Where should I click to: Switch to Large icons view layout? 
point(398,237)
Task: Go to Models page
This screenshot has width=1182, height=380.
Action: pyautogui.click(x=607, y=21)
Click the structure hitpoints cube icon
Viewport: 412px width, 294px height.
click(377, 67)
===
**Written task:** Pick out each line in the records that contains the string "height" and copy those lines.

**Task response:**
This screenshot has width=1182, height=380.
Viewport: 412px width, 294px height.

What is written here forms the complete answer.